4

First of all, I am a complete newbie in regard to data science and I am not asking for the complete solution but some guidance as to what I should read up to achieve my task (what algorithms, techniques etc are used to tackle similar problems).

I have different lists of strings which contain one or two useful pieces of information I would like to extract. In the following is an example I need to extract the bold and italic part from each line. This is just an example though, eventually I will need to end up with a process I can apply to different lists with different context. Here's a small sample from a list of 500:

  • 50" Sony KDL 50W756CSAEP Smart LED Full HD
  • 55" Samsung UE55JU6400 Smart LED HD
  • LG 55LF652V 55" SMART 3D FULL HD
  • HITACHI 55HGW69 55'' LED ULTRA SMART WIFI
  • TV 65" SAMSUNG UE65KS7500 4K LED Smart

In my full list I have already manually extracted the brand and model. So what I need now is a way to automate the process for a new list containing more brands and models. I thought I could go about this heuristically but since I am not just doing this for this type of data it won't work well.

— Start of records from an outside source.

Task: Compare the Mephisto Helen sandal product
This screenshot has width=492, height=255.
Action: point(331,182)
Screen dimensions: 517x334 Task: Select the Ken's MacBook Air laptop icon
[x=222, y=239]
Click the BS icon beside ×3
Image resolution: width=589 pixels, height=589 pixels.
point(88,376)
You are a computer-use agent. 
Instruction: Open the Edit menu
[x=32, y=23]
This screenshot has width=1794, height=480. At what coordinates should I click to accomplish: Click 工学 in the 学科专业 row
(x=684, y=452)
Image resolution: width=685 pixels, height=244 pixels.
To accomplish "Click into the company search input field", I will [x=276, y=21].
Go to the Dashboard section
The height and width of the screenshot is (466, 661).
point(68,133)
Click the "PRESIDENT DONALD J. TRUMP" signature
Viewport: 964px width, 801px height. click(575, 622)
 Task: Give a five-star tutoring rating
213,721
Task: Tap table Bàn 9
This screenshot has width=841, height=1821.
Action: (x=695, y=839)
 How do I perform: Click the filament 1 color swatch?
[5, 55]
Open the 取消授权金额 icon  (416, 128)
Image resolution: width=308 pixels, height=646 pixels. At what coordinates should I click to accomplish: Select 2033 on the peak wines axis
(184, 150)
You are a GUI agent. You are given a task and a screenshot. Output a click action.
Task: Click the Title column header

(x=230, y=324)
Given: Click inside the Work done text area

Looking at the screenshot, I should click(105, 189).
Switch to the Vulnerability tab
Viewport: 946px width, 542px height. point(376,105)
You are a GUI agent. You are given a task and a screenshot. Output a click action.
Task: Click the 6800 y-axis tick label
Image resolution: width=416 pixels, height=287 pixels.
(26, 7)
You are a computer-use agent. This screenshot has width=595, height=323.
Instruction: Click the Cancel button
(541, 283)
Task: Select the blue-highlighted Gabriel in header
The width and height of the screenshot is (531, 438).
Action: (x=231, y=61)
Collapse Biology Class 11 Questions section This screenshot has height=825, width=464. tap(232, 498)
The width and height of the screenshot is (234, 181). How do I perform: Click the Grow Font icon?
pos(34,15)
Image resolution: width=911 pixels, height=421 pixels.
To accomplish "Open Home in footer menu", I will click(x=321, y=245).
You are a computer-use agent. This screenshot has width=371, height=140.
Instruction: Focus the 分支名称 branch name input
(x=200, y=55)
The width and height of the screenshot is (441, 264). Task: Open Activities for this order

So can someone give me some suggestions on a good way to go about it?

Thanks!

kyriakos
  • 141
  • 1

4 Answers4

1

Maybe you can use Python with dictionaries.

You can set a group of word in the dictionary that could be filled each time with new words you find.

To find new word (if the pattern remains the same as your example) you can grab the "brand" (Samsung) and the next word will be the model (UE65KS7500).

This is a good resource

xCloudx8
  • 111
  • 4
0

I would solve this the following way -

  1. Split all the words in the string
  2. Use the regex ^[a-zA-Z0-9]*$ to get alphanumeric characters only. This is the model.
  3. Words before the regex are part of the brand's name.

Explanation:

^ asserts position at start of a line * Quantifier — Matches between zero and unlimited times, as many times as possible, giving back as needed (greedy) $ asserts position at the end of a line

Ic3fr0g
  • 126
  • 5
0

I like to do things simply first, and then add more complexity if it is needed. I'd start with simply removing the TV features that we don't care about and then returning what's left assuming that the brand always precedes the model. In Python for example:

def get_brand_model(input):
  """
  Returns the brand and model number from a TV description

  >>> get_brand_model('50" Sony KDL 50W756CSAEP Smart LED Full HD')
  ('SONY', 'KDL 50W756CSAEP')

  >>> get_brand_model('55" Samsung UE55JU6400 Smart LED HD')
  ('SAMSUNG', 'UE55JU6400')

  >>> get_brand_model('LG 55LF652V 55" SMART 3D FULL HD')
  ('LG', '55LF652V')

  >>> get_brand_model("HITACHI 55HGW69 55'' LED ULTRA SMART WIFI")
  ('HITACHI', '55HGW69')

  >>> get_brand_model('TV 65" SAMSUNG UE65KS7500 4K LED Smart')
  ('SAMSUNG', 'UE65KS7500')
  """

  def filter(word):
    # Basic filter to remove TV features from the input string
    skip_words = ['3d', '720p', '1080p', 'hd', '4k', 'smart', 'wifi',
                  'led', 'full', 'tv', 'ultra', 'inch']

    is_measurement = '"' in word or "'" in word

    return not word.lower() in skip_words and not is_measurement 

  words = [w.upper() for w in input.split(' ') if filter(w)]

  # Return a tuple of (brand, model number)
  return (words[0], ' '.join(words[1:]))

This will likely need some tweaking, but the 5 examples from the question all pass when running the included doctests.

jncraton
  • 578
  • 5
  • 9
0

You might also incorporate TF-IDF to see if there are common word frequencies with elements you intend to extract, or with those elements that you could remove.

dshefman
  • 111
  • 2